Builds the app for production to the build folder.
It correctly bundles React in production mode and optimizes the build for the best performance.

The build is minified and the filenames include the hashes.
Your app is ready to be deployed!

See the section about deployment for more information.

npm run eject

Note: this is a one-way operation. Once you eject, you can’t go back!

If you aren’t satisfied with the build tool and configuration choices, you can eject at any time. This command will remove the single build dependency from your project.

Instead, it will copy all the configuration files and the transitive dependencies (webpack, Babel, ESLint, etc) right into your project so you have full control over them. All of the commands except eject will still work, but they will point to the copied scripts so you can tweak them. At this point you’re on your own.

You don’t have to ever use eject. The curated feature set is suitable for small and middle deployments, and you shouldn’t feel obligated to use this feature. However we understand that this tool wouldn’t be useful if you couldn’t customize it when you are ready for it.

Learn More

You can learn more in the Create React App documentation.

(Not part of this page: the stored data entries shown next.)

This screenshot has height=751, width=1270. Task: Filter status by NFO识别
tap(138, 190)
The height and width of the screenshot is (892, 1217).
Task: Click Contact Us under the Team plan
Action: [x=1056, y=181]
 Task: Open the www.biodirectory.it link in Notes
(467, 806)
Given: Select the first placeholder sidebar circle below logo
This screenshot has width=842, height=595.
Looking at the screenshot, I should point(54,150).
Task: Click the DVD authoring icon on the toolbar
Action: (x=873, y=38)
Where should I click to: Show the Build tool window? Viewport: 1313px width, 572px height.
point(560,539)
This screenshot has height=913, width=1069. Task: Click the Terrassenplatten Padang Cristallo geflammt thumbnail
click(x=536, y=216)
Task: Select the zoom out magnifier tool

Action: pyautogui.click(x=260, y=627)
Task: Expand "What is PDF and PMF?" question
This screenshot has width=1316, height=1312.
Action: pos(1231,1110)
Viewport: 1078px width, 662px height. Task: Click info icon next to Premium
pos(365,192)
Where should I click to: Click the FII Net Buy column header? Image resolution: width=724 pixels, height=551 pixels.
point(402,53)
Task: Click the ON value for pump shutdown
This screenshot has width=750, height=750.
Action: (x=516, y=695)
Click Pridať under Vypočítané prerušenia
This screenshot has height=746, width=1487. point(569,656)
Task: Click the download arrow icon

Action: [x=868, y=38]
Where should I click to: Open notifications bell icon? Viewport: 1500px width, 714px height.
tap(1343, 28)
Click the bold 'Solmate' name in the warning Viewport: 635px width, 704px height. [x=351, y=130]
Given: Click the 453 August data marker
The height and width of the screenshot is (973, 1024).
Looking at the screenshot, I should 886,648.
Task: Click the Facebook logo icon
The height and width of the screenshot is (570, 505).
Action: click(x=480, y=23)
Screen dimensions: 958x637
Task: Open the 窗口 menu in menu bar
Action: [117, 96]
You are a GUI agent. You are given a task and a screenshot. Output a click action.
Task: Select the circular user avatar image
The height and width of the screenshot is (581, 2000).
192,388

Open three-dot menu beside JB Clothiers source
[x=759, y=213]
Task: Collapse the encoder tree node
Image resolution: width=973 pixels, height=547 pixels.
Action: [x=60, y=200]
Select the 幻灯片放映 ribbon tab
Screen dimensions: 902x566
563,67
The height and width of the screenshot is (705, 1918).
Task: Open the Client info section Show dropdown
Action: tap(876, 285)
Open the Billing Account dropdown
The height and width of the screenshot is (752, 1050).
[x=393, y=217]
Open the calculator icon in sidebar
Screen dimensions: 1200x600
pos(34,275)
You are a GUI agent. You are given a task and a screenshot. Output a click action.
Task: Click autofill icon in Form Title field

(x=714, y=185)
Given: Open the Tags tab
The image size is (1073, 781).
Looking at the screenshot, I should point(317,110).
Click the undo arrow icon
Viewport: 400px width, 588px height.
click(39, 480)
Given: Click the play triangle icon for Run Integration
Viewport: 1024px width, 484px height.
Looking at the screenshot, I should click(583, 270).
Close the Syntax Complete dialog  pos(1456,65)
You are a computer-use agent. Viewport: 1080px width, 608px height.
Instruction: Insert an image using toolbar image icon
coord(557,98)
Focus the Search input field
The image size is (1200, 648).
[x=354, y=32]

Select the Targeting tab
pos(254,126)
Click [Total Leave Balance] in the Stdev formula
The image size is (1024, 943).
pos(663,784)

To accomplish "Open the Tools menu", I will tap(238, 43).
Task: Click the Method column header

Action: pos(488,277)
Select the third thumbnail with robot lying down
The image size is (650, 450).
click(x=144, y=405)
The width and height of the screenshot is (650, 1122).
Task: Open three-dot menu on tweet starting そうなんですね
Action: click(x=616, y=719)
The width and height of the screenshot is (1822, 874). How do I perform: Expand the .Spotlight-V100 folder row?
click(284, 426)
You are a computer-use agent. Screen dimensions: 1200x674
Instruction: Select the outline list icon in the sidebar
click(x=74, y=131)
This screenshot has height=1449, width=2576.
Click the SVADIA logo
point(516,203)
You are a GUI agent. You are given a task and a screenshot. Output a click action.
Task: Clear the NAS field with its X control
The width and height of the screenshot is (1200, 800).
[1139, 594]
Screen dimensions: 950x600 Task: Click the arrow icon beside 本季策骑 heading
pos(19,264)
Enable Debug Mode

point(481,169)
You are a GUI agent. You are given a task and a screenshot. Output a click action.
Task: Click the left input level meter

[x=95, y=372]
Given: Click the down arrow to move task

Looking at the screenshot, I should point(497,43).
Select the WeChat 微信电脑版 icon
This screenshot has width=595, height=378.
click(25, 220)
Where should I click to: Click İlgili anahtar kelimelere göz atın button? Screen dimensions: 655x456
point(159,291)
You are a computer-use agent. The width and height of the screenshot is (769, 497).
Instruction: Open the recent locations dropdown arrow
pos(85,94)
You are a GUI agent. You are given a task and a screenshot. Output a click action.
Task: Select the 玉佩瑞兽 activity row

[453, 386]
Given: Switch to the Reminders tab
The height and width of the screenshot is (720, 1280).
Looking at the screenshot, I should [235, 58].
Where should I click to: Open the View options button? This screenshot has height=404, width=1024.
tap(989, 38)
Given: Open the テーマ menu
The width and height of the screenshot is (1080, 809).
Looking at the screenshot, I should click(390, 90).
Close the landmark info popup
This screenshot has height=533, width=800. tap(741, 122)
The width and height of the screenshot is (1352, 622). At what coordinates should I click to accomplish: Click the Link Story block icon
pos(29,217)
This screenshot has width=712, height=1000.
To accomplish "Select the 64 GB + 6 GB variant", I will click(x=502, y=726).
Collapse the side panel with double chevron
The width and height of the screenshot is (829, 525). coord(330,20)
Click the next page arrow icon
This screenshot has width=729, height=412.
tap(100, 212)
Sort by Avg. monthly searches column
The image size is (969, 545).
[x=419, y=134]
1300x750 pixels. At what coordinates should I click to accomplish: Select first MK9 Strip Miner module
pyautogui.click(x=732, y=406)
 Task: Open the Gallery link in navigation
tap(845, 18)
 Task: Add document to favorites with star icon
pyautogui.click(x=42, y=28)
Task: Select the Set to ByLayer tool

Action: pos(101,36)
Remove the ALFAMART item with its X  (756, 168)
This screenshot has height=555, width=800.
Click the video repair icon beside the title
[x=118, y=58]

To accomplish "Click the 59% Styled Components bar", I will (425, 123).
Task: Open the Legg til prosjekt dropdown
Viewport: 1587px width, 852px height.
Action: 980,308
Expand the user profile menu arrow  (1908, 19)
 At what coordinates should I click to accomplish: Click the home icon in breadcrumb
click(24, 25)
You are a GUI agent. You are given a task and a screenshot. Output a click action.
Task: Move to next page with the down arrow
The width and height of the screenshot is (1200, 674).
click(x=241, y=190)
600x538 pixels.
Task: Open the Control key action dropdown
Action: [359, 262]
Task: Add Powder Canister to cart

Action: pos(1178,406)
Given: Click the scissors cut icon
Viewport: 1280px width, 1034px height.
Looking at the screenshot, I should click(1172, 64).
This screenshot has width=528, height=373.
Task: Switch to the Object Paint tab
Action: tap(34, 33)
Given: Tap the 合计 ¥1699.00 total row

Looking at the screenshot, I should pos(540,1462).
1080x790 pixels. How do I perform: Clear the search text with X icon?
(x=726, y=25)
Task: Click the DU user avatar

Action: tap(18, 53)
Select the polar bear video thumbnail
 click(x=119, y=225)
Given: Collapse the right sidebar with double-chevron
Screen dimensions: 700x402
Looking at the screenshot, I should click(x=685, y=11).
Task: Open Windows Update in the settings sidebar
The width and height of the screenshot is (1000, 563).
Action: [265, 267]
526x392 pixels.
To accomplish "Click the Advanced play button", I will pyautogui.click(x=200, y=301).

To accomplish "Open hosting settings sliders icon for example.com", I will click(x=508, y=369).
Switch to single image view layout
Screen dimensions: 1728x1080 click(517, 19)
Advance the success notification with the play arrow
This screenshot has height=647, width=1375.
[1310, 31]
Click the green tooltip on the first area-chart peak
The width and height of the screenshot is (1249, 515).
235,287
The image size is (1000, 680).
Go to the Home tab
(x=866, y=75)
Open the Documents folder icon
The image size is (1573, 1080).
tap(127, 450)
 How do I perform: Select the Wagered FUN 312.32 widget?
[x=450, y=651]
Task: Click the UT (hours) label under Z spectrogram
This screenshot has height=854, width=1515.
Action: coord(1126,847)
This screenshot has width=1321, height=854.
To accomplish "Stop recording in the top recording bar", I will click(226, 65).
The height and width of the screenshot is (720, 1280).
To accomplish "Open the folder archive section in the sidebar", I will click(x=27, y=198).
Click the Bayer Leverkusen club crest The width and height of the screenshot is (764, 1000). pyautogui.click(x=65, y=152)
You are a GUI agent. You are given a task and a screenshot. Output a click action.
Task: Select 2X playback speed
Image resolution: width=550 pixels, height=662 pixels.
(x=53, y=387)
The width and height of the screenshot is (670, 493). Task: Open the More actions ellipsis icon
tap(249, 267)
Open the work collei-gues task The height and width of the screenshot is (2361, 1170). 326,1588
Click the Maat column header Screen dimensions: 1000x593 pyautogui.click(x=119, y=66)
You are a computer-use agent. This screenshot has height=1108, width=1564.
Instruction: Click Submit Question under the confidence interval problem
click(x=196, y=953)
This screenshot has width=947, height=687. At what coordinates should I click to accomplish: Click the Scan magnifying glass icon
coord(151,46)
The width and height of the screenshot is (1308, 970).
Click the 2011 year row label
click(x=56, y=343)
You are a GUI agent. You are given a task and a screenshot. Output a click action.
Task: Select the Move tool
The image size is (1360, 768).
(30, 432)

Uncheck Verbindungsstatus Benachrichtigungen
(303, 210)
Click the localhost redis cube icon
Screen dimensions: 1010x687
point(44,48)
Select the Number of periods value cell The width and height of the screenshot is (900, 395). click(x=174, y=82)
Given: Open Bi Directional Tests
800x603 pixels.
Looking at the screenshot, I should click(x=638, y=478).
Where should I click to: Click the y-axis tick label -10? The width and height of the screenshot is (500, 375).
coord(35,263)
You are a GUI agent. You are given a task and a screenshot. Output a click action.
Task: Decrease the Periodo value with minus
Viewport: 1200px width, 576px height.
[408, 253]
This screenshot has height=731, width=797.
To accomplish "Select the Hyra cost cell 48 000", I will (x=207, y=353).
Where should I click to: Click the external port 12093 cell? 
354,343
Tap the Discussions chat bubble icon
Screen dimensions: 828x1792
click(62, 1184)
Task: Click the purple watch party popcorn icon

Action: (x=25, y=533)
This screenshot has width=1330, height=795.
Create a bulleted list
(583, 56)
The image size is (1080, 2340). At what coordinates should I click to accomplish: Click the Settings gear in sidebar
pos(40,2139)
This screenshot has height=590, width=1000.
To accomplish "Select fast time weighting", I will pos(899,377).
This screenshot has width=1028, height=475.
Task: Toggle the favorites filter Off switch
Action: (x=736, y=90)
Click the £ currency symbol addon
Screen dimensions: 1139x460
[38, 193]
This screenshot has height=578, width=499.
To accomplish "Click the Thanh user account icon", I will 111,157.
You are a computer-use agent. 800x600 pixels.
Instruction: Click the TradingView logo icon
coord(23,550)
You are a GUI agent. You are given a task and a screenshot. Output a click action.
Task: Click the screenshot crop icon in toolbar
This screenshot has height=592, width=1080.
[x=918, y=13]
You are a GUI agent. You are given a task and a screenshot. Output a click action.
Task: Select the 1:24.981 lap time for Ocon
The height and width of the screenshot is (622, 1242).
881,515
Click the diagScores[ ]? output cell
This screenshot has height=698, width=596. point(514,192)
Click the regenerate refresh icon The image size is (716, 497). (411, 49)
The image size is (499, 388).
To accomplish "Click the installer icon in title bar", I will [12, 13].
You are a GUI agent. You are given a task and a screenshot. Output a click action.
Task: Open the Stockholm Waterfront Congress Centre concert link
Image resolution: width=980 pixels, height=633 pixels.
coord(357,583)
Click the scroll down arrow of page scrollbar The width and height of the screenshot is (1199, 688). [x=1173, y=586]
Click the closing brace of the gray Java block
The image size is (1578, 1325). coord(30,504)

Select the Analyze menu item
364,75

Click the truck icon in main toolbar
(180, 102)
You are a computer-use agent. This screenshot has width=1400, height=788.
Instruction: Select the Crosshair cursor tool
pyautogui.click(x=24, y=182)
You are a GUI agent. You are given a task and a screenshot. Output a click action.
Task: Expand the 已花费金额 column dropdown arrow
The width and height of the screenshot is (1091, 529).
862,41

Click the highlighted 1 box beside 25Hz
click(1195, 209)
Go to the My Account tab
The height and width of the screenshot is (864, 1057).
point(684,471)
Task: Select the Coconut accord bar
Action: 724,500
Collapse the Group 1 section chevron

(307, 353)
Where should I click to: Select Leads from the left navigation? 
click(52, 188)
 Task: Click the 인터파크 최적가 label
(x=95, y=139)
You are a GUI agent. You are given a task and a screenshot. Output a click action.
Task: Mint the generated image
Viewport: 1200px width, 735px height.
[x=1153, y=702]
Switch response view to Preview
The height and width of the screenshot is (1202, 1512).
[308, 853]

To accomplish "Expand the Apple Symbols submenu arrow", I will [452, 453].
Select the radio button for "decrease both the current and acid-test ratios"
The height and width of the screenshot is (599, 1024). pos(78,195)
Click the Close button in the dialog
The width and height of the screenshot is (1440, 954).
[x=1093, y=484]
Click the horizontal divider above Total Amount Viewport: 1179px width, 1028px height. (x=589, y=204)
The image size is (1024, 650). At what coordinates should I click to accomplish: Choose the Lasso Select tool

To learn React, check out the React documentation.

Development (BACKEND)

To get your development environment up and running, follow these steps:

  1. Install python3 and pip3
  2. Create a virtual environment for the project.
  3. Activate the virtual environment.
  4. Run pip install -r requirements.txt to install all the necessary dependencies.
  5. Install Docker. These are the steps that I used: https://linuxconfig.org/how-to-install-docker-on-ubuntu-20-04-lts-focal-fossa.
  6. Run useful_scripts/install_dependencies.sh. This will require root access. If you have installed Docker, then this will also set up the Postgres Docker container, with the username and password user001 and 123456789 respectively.
  7. Run useful_scripts/deploy.sh, which if you open the file, will run npm run dev which runs Webpack and Babel to generate a main.js in frontend/static/frontend/, which is what the Python server serves to the user. This can be done manually or by running this script. This script also copies the infomed/example.env into infomed/.env, which is sufficient, but SHOULD NOT BE USED WHEN DEPLOYED IN PRODUCTION. That file contains the database username, password, and secret keys which SHOULD BE CHANGED before we deploy. To do so, copy infomed/example.env into infomed/.env and modify manually the .env file.
  8. After you have completed the previous steps, you can test subsequent iterations just by running python manage.py runserver.